◆ **Exercise**
Reproduce word for word the part of the text on importing a Python package that starts with "Any folder that" and goes on through "by using tab-completion.".

◆ **Text**
Any folder that is located inside of one of the folders listed above can be imported. The mypackage folder is located in the filepath that we appended to the end of the list (../). This will make the following import statements available to us that will allow us to access the magic_eight_ball() function in the mymodule script. You can test this from your notebook, and you can also explore what is accessible to import from each object by using tab-completion.

import mypackage.mymodule
mypackage.mymodule.magic_eight_ball()

from mypackage import mymodule
mymodule.magic_eight_ball()

from mypackage.mymodule import magic_eight_ball
magic_eight_ball()

The only method that is not yet supported is to be able to import the package name alone and access all objects nested within it. This is slightly different from the first example above, and would look like this:

# this workflow is not yet supported
import mypackage
mypackage.mymodule.magic_eight_ball()

◆ **Provided data**
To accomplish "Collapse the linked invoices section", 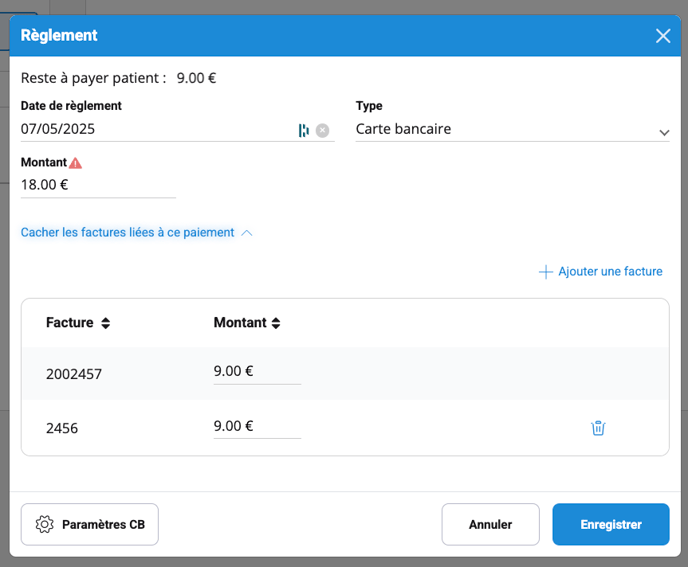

◆ **In response**
Any folder that is located inside of one of the folders listed above can be imported. The mypackage folder is located in the filepath that we appended to the end of the list (../). This will make the following import statements available to us that will allow us to access the magic_eight_ball() function in the mymodule script. You can test this from your notebook, and you can also explore what is accessible to import from each object by using tab-completion.